:: WORK REQUEST ::
Each line below must be transcribed with no word changed.

:: Pixel coordinate grounding data ::
::::
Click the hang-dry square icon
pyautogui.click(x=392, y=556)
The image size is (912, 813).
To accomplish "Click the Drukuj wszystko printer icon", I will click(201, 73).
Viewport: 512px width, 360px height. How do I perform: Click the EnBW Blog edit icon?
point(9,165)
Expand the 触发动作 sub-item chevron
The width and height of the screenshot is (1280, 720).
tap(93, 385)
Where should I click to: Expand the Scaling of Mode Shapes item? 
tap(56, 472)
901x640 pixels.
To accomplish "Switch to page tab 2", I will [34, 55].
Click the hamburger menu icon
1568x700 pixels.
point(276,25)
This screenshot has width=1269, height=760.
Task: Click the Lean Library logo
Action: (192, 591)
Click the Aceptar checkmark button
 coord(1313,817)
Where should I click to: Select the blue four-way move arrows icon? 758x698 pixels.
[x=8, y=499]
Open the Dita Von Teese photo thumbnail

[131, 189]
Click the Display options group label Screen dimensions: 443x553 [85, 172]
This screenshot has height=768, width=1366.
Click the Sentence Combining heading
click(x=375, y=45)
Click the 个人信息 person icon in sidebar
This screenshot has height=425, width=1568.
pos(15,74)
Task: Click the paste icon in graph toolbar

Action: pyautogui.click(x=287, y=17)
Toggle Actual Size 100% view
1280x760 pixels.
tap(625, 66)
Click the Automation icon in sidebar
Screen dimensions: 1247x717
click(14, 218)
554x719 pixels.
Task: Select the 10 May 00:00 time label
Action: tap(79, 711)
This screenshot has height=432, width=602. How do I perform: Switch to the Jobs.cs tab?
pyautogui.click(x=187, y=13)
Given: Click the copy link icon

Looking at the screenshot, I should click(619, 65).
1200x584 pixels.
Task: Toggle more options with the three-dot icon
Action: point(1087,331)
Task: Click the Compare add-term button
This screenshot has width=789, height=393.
::::
:: YOUR RESPONSE ::
Click the hang-dry square icon
pyautogui.click(x=392, y=556)
The image size is (912, 813).
To accomplish "Click the Drukuj wszystko printer icon", I will click(201, 73).
Viewport: 512px width, 360px height. How do I perform: Click the EnBW Blog edit icon?
point(9,165)
Expand the 触发动作 sub-item chevron
The width and height of the screenshot is (1280, 720).
tap(93, 385)
Where should I click to: Expand the Scaling of Mode Shapes item? 
tap(56, 472)
901x640 pixels.
To accomplish "Switch to page tab 2", I will [34, 55].
Click the hamburger menu icon
1568x700 pixels.
point(276,25)
This screenshot has width=1269, height=760.
Task: Click the Lean Library logo
Action: (192, 591)
Click the Aceptar checkmark button
 coord(1313,817)
Where should I click to: Select the blue four-way move arrows icon? 758x698 pixels.
[x=8, y=499]
Open the Dita Von Teese photo thumbnail

[131, 189]
Click the Display options group label Screen dimensions: 443x553 [85, 172]
This screenshot has height=768, width=1366.
Click the Sentence Combining heading
click(x=375, y=45)
Click the 个人信息 person icon in sidebar
This screenshot has height=425, width=1568.
pos(15,74)
Task: Click the paste icon in graph toolbar

Action: pyautogui.click(x=287, y=17)
Toggle Actual Size 100% view
1280x760 pixels.
tap(625, 66)
Click the Automation icon in sidebar
Screen dimensions: 1247x717
click(14, 218)
554x719 pixels.
Task: Select the 10 May 00:00 time label
Action: tap(79, 711)
This screenshot has height=432, width=602. How do I perform: Switch to the Jobs.cs tab?
pyautogui.click(x=187, y=13)
Given: Click the copy link icon

Looking at the screenshot, I should click(619, 65).
1200x584 pixels.
Task: Toggle more options with the three-dot icon
Action: point(1087,331)
Task: Click the Compare add-term button
This screenshot has width=789, height=393.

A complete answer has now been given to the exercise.